The plots/ images show some results from the observation:
- all data: Avg spectra,
rms/mean by channel (.ps) (.pdf)
- Page 1: average specgtrum
- Top: Stokes I
- Bottom:PolA(Black), polB (red)
- The horizontal axis is sky frequency.
- The falloff at 1120 Mhz is the bandpass filter for lband
- There might be a 31 Mhz Ripple in the spectra.
- If this is a cable reflection then:
- 1./31Mhz * 150 Meter/usec * .7(velInCable) = 3.4
meters or about 11 feet.. So probably not the cable from
the receiver room to puppi (although it probably
wouldn't hurt to check it).
- :Page 2: rms/mean by frequency
- For each row (4096 spectra) the rms is computed along each
channel and then divided by the mean value (Tsys).
- Top: rms/mean for each row then average the 71 rms/means
for the file
- The horizontal red dashed line is the expected
rms/mean from the radiometer equation.
- The vertical dashed lines show various rfi sources:
- Black: punta salinas radar in mode A (more
- Red remy radar (1270,1290) (more
- green: FAA radar(1330, 1350) (more
- blue Iridium satellite (more info)
- Light brown: band edges from lbw bandpass filter.
- rms/mean for each row over plotted (with offsets) for 12
seconds of data.
- You can see the punta salinas radar (1230,1250)
blank its transmitter when it points at us (3-5 seconds)
- There are a few rows who have spike all across the band
(6.5 light blue, 8 secs red). This is probably the
digitizer or butterflys of the polyphase filter bank
- Dynamic spectra
for row 38 (6.4 seconds) showing radar pulses (.gif)
- This shows the dynamic spectra for the 4096 spectra in
row 38 of the 1st file (6.4 lite blue trace that showed spikes
across the entire band).
- It covers 167 milliseconds.
- horizontal lines of power start appearing at 20
milliseconds and last till about 120 milliseconds.
- The vertical pulses near 1620 are iridium satellite. The
spacing on the lower, and middle pulses is 90 milliseconds.
This is iridiums basic cycle (45 milliseconds uplink,45
- Row 38 total power vs time
showing radar pulses (.ps) (.pdf)
- Top: Total power vs time for the 4096 spectra in row 38
(lite blue line with spikes in rms/mean plots).
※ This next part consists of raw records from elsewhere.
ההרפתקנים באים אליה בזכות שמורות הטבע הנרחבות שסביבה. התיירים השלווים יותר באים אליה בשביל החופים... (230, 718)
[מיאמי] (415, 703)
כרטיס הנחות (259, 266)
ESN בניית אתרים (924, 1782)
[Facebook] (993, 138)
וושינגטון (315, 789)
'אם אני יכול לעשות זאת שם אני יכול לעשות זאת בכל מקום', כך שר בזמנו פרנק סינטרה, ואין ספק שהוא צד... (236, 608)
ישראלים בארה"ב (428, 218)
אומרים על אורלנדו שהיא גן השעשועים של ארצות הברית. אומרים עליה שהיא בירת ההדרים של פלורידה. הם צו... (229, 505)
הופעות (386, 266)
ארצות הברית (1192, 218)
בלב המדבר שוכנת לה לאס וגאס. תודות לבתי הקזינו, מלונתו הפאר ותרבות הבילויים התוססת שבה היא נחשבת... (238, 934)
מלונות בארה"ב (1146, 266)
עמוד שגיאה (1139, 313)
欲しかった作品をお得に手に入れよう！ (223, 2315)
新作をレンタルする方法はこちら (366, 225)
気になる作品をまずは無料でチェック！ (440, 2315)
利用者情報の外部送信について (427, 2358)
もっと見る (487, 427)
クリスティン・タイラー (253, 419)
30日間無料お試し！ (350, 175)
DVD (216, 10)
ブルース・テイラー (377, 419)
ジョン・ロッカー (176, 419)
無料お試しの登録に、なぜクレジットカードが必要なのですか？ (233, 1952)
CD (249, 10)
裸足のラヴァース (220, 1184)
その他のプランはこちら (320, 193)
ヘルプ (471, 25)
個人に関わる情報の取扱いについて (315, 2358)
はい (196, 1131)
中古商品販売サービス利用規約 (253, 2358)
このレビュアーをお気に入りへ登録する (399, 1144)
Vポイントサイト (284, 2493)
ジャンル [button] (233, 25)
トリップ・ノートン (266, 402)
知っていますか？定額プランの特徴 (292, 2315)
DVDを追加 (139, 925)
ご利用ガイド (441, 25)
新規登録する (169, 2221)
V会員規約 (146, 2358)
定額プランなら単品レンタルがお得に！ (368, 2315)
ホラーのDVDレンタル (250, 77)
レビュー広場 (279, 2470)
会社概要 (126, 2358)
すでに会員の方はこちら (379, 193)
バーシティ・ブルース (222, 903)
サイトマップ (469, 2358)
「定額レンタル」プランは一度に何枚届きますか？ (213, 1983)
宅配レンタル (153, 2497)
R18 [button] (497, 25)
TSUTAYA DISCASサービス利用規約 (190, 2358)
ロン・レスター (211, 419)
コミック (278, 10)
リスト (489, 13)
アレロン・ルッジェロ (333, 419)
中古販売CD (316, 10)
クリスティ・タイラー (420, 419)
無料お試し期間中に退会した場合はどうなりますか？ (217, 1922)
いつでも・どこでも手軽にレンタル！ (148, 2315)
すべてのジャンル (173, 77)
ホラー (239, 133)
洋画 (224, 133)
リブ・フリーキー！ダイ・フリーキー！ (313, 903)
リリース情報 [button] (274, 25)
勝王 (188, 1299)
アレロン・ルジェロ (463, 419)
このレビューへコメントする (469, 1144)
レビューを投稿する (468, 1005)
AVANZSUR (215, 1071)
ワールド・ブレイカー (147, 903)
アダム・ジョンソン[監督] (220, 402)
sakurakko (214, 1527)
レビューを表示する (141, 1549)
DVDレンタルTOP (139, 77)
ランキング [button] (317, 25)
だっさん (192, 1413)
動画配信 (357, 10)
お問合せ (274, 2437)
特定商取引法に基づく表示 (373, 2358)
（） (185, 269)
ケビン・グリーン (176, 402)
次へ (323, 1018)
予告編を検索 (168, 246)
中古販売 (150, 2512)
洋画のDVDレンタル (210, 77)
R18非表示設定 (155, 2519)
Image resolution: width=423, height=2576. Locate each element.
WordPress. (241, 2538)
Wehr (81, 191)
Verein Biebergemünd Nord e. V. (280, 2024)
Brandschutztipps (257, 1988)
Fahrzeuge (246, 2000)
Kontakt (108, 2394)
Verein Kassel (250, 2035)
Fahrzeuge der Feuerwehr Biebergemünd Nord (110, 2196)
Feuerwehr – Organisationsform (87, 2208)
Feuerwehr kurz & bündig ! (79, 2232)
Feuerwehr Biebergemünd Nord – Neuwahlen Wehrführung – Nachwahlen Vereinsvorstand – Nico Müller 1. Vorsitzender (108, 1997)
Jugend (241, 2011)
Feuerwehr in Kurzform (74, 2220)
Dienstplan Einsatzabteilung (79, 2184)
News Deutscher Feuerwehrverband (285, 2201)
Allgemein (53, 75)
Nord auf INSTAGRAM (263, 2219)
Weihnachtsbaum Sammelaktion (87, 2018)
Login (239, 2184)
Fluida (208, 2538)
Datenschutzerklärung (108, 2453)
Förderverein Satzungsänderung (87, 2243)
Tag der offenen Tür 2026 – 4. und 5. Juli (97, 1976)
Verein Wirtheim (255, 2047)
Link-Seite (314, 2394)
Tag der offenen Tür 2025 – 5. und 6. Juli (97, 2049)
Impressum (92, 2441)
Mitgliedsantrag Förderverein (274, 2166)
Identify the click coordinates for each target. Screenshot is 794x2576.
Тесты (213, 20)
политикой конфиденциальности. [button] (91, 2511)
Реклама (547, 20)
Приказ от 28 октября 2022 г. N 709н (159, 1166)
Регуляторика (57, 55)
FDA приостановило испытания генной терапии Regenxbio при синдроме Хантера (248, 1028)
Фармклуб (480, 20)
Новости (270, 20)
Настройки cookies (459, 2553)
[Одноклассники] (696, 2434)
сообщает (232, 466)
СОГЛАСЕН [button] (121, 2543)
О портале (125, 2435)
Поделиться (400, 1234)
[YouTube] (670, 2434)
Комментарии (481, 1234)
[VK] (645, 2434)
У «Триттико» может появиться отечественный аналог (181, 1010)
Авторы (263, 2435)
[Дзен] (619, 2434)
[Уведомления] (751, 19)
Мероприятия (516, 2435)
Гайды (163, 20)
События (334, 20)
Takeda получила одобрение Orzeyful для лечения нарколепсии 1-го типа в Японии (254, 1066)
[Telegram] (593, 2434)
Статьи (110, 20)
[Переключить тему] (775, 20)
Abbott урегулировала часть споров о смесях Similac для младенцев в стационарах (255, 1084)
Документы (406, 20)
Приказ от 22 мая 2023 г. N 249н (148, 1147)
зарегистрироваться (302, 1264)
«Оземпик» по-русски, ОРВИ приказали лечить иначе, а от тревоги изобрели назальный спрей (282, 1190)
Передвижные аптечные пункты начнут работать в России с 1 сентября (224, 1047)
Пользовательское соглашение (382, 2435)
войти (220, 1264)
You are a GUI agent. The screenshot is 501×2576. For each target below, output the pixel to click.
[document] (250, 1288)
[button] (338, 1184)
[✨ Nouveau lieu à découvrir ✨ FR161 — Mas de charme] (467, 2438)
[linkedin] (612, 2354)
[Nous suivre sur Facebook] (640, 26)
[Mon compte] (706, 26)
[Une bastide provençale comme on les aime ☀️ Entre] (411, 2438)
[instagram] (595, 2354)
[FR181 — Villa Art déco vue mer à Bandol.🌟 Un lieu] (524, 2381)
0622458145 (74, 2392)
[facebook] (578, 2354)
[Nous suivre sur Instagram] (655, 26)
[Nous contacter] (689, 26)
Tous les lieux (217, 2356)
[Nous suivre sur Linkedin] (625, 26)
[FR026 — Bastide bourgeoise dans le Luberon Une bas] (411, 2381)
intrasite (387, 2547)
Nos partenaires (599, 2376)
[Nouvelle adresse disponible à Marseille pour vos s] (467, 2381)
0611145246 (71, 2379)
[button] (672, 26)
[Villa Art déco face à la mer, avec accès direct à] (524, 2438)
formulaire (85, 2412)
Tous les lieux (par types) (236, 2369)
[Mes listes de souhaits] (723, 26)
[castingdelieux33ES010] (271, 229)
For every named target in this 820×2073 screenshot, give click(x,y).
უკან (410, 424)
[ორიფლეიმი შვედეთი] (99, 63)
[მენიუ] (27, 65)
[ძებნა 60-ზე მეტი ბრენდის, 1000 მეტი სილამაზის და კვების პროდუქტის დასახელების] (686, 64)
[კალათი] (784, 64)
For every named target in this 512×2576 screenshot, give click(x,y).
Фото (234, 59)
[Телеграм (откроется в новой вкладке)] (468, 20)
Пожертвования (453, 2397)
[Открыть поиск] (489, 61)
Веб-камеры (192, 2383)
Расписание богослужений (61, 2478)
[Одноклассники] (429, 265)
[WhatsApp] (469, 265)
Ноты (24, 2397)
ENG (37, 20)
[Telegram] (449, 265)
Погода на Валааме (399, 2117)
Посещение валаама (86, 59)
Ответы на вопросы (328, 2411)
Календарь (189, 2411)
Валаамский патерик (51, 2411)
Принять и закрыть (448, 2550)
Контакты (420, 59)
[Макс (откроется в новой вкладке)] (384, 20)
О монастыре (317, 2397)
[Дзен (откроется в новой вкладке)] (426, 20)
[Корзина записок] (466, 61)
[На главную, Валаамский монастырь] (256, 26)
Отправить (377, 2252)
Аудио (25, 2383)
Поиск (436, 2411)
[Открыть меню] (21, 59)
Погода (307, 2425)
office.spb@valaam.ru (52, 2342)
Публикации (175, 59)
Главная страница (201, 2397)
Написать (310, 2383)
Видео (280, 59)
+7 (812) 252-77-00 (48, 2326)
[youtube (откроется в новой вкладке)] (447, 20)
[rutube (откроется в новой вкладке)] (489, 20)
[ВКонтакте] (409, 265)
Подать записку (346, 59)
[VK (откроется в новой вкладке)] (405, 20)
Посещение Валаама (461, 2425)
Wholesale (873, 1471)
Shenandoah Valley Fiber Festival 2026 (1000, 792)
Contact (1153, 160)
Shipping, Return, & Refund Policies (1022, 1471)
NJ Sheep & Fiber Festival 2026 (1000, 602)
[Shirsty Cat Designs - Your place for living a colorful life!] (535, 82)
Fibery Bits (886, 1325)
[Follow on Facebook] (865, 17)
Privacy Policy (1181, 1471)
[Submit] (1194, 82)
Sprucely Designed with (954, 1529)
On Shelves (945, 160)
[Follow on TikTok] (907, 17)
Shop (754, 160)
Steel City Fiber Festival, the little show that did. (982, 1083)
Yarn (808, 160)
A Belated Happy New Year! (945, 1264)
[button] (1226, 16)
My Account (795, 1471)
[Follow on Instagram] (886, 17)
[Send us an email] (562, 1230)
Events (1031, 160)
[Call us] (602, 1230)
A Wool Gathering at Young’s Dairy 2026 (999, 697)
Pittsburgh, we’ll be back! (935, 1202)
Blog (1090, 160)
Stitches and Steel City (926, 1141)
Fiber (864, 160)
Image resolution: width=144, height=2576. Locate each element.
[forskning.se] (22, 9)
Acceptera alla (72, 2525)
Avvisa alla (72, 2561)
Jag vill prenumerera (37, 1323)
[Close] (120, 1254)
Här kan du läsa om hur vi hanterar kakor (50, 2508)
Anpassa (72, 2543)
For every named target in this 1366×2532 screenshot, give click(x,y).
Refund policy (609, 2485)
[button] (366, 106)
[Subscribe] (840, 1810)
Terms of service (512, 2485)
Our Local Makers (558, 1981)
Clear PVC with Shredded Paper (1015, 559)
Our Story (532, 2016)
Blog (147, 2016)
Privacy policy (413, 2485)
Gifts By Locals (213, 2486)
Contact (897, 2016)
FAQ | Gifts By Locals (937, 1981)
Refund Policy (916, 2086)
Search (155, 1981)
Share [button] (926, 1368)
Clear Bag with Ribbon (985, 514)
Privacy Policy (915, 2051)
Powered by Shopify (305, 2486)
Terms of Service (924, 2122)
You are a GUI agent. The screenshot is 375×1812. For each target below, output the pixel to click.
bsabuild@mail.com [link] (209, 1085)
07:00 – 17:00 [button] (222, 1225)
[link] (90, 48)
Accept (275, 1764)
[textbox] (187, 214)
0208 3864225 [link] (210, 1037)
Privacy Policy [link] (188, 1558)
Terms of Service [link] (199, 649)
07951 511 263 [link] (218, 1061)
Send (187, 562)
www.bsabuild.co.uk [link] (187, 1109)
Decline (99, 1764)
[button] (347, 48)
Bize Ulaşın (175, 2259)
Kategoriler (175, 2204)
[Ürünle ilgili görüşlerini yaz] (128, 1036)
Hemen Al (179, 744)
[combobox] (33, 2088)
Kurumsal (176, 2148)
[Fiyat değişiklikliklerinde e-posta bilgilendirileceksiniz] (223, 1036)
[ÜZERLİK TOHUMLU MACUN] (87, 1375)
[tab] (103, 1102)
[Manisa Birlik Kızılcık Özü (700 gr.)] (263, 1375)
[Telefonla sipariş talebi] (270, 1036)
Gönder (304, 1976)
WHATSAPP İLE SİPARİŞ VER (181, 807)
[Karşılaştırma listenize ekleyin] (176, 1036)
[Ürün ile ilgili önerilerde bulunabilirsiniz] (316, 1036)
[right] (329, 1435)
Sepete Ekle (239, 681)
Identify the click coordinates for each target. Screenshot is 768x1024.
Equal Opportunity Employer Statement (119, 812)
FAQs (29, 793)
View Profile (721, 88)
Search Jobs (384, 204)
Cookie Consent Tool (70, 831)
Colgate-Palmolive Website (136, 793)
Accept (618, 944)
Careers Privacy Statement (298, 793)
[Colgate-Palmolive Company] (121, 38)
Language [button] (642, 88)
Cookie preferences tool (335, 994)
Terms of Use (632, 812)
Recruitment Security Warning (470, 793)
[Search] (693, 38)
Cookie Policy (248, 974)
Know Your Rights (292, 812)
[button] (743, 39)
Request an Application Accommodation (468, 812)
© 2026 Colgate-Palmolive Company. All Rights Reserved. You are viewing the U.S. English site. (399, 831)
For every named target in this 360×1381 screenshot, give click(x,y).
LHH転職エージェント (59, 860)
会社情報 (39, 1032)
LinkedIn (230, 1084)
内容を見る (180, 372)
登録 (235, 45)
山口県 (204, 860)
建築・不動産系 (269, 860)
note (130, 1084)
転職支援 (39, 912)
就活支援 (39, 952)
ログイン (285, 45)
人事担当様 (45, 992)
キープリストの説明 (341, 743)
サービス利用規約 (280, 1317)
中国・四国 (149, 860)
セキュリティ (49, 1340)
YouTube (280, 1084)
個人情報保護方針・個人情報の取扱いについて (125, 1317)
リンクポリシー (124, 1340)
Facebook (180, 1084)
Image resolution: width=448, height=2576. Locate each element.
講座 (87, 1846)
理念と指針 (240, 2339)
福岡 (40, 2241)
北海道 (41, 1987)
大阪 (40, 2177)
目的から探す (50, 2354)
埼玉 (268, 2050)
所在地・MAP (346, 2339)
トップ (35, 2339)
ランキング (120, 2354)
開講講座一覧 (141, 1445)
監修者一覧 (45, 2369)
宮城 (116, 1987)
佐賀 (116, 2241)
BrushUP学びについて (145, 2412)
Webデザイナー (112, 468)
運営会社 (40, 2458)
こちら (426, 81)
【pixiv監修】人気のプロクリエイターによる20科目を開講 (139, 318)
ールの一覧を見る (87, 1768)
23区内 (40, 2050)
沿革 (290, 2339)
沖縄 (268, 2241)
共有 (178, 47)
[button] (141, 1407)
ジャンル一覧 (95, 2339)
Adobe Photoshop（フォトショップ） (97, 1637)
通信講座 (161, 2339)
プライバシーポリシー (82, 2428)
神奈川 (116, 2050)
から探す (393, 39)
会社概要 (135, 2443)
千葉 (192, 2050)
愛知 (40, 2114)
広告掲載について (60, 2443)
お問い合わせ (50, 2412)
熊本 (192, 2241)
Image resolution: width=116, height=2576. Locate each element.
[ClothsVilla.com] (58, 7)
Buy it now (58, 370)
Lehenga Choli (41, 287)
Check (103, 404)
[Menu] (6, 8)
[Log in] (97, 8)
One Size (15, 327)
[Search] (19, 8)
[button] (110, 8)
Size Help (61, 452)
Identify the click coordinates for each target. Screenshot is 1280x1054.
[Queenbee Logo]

- You see the radar beam sweep through arecibo during its 12
second rotation period.
- The individual spikes are the radar Ipp (Inter Pulse
Period of 2.5 to 3.5 milliseconds).
- Bottom: The time difference between adjacent radar spikes
- The FAA radar uses 5 ipps to get around range aliasing:
- 2.633,2.821,2.74596,2.594.84,3.330996 milliseconds
- The colored dashed lines are the 5 ipps used by the FAA
- The Lineup shows that these total power spikes (or
horizontal lines in the spectra) are coming from the
1330,1350 faa airport radar.
- I'm a little surprised that there isn't a larger spike in
the spectra around 1330, 1350. It may just be the way the
image is scaled.
- Image of rms/mean for
the 53 second observation (.gif)
- the rms/mean for each row (4096 spectra) was computed. The
320 of these (during the 53 sec file) where then made into and
- Since the rms/mean was done for each channel, there was no
need for a bandpass correction.
- The image was scaled to emphasize the rfi.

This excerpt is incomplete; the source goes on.